Extracted records
-- -- --
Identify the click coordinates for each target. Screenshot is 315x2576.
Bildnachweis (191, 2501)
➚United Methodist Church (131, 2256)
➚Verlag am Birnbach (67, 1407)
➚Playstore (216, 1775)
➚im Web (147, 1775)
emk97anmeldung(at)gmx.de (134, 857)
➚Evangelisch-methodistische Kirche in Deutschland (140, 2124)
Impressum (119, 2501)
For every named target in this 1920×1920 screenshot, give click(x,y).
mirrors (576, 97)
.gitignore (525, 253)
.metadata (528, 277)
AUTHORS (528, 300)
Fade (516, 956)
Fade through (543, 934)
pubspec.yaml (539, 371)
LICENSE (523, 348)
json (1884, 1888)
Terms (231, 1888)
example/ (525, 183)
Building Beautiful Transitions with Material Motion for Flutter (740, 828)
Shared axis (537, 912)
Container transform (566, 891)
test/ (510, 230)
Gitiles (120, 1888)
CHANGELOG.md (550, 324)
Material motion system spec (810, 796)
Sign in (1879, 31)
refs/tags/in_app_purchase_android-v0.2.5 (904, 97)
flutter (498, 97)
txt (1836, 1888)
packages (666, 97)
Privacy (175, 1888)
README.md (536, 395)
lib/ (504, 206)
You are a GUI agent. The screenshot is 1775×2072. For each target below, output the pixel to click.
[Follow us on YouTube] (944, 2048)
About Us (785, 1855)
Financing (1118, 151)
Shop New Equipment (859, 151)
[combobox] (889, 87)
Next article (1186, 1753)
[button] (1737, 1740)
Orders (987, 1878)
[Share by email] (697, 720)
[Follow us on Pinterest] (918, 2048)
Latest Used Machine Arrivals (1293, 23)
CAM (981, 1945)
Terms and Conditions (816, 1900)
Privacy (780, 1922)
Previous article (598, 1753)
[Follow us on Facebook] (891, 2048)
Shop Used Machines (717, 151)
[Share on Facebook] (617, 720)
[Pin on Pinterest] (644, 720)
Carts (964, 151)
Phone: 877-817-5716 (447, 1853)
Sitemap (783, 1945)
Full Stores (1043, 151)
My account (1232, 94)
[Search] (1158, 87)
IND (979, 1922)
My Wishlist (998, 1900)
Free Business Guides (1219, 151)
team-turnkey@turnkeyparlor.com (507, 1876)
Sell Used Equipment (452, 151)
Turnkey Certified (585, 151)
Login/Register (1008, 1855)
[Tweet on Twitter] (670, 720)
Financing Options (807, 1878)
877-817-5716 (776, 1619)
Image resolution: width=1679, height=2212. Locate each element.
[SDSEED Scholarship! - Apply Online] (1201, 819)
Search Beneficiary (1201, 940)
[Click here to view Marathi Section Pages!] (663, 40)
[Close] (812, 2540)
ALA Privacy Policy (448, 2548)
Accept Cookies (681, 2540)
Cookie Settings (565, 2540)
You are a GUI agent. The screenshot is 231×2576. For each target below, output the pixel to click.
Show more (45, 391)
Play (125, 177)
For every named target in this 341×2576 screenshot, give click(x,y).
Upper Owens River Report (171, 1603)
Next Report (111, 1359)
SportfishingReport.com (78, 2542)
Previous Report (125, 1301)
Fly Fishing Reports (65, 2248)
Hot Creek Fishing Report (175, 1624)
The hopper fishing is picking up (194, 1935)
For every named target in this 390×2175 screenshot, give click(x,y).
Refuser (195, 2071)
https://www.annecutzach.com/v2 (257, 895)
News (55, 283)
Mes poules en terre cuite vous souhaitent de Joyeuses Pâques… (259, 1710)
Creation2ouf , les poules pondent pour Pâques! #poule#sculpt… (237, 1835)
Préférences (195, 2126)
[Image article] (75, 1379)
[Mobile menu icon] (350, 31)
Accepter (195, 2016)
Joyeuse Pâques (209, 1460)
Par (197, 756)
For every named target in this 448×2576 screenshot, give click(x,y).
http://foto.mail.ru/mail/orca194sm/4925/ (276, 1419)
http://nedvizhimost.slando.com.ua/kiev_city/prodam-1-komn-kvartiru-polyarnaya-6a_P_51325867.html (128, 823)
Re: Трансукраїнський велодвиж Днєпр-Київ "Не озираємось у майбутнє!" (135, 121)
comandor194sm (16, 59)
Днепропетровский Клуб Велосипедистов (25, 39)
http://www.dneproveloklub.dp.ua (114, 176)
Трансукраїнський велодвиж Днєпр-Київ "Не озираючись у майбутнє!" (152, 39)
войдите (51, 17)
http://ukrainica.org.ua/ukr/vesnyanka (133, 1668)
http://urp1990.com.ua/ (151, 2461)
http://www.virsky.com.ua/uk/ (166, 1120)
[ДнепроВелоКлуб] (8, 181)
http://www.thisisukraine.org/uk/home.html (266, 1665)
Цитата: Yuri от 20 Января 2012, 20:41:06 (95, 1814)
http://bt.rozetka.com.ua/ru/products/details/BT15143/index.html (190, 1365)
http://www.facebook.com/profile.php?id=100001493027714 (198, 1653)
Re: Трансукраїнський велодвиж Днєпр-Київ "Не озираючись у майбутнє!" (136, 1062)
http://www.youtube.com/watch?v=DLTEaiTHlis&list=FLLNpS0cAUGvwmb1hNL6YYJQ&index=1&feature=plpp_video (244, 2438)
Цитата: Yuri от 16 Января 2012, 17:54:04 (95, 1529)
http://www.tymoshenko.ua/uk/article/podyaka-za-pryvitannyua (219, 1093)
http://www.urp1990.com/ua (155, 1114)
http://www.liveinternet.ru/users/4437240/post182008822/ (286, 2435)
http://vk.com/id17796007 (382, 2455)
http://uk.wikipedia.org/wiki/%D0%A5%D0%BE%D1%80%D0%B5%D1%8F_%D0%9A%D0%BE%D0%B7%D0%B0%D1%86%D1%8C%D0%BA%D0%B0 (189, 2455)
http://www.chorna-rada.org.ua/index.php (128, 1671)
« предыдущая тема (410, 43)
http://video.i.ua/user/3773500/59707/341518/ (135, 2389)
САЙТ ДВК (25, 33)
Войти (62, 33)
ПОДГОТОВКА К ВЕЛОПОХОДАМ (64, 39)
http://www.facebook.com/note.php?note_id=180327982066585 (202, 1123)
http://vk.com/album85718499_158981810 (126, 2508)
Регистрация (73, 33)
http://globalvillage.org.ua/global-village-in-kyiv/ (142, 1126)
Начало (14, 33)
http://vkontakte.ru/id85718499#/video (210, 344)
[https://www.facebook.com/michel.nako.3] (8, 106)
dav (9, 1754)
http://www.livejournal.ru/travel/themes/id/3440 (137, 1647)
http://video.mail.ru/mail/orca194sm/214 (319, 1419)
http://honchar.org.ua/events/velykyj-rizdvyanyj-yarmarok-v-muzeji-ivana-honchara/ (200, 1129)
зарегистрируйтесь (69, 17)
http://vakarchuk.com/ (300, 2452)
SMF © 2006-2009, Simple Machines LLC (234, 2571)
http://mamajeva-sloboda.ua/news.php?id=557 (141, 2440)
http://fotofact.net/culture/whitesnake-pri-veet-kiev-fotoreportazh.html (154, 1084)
-- -- --
**How to complete this task**
Each line of the records, from the opening one through the line holding "877-817-5716 (776, 1619)", should be restated word for word, with nothing else in the answer.

**Finished task**
Identify the click coordinates for each target. Screenshot is 315x2576.
Bildnachweis (191, 2501)
➚United Methodist Church (131, 2256)
➚Verlag am Birnbach (67, 1407)
➚Playstore (216, 1775)
➚im Web (147, 1775)
emk97anmeldung(at)gmx.de (134, 857)
➚Evangelisch-methodistische Kirche in Deutschland (140, 2124)
Impressum (119, 2501)
For every named target in this 1920×1920 screenshot, give click(x,y).
mirrors (576, 97)
.gitignore (525, 253)
.metadata (528, 277)
AUTHORS (528, 300)
Fade (516, 956)
Fade through (543, 934)
pubspec.yaml (539, 371)
LICENSE (523, 348)
json (1884, 1888)
Terms (231, 1888)
example/ (525, 183)
Building Beautiful Transitions with Material Motion for Flutter (740, 828)
Shared axis (537, 912)
Container transform (566, 891)
test/ (510, 230)
Gitiles (120, 1888)
CHANGELOG.md (550, 324)
Material motion system spec (810, 796)
Sign in (1879, 31)
refs/tags/in_app_purchase_android-v0.2.5 (904, 97)
flutter (498, 97)
txt (1836, 1888)
packages (666, 97)
Privacy (175, 1888)
README.md (536, 395)
lib/ (504, 206)
You are a GUI agent. The screenshot is 1775×2072. For each target below, output the pixel to click.
[Follow us on YouTube] (944, 2048)
About Us (785, 1855)
Financing (1118, 151)
Shop New Equipment (859, 151)
[combobox] (889, 87)
Next article (1186, 1753)
[button] (1737, 1740)
Orders (987, 1878)
[Share by email] (697, 720)
[Follow us on Pinterest] (918, 2048)
Latest Used Machine Arrivals (1293, 23)
CAM (981, 1945)
Terms and Conditions (816, 1900)
Privacy (780, 1922)
Previous article (598, 1753)
[Follow us on Facebook] (891, 2048)
Shop Used Machines (717, 151)
[Share on Facebook] (617, 720)
[Pin on Pinterest] (644, 720)
Carts (964, 151)
Phone: 877-817-5716 (447, 1853)
Sitemap (783, 1945)
Full Stores (1043, 151)
My account (1232, 94)
[Search] (1158, 87)
IND (979, 1922)
My Wishlist (998, 1900)
Free Business Guides (1219, 151)
team-turnkey@turnkeyparlor.com (507, 1876)
Sell Used Equipment (452, 151)
Turnkey Certified (585, 151)
Login/Register (1008, 1855)
[Tweet on Twitter] (670, 720)
Financing Options (807, 1878)
877-817-5716 (776, 1619)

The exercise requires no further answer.